Gorontalo – Sebuah kecelakaan tragis menimpa pesawat perintis milik PT. SAM Air dengan nomor registrasi PK-SMH (DHC6) yang jatuh saat hendak mendarat di Bandara Panua, Pohuwato, Minggu (20/10/2024). Pesawat tersebut sedang melayani rute dari Bandara Djalaluddin, Gorontalo, menuju Bandara Panua, Pohuwato pada Minggu pagi.
Pesawat dipiloti oleh Capt. M. Saefurubi A dengan First Officer M. Arthur V. G serta seorang teknisi bernama Budijanto. Selain awak, pesawat juga mengangkut satu penumpang bernama Sri Meyke Male. Pesawat lepas landas dari Gorontalo pada pukul 07:03 WITA (23:03 UTC) dan dijadwalkan tiba di Pohuwato pada pukul 07:33 WITA (23:33 UTC). Namun, pada pukul 07:22 WITA (23:22 UTC), pesawat hilang kontak di tengah kondisi cuaca berawan.

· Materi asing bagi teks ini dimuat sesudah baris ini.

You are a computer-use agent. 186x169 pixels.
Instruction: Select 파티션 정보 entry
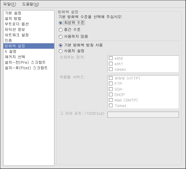pyautogui.click(x=15, y=29)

Beberapa jam setelah dinyatakan hilang, pesawat ditemukan hancur di area rawa sebelum runway 27 Bandara Pohuwato. Insiden tersebut menyebabkan seluruh penumpang dan awak pesawat meninggal dunia. Korban telah dievakuasi ke Puskesmas Motolohu Pohuwato untuk identifikasi lebih lanjut.
Jenazah penumpang, Sri Meyke Male, akan langsung diserahkan kepada pihak keluarga di Kota Gorontalo. Sementara jenazah tiga awak pesawat akan disemayamkan di Bandara Djalaluddin dan dijadwalkan untuk diterbangkan ke Jakarta dan Balikpapan pada esok hari.
Kecelakaan ini menambah daftar duka dalam dunia penerbangan di Indonesia, khususnya di kawasan perintis yang sering menjadi tumpuan transportasi di wilayah terpencil. Investigasi lebih lanjut terkait penyebab kecelakaan akan dilakukan oleh pihak berwenang.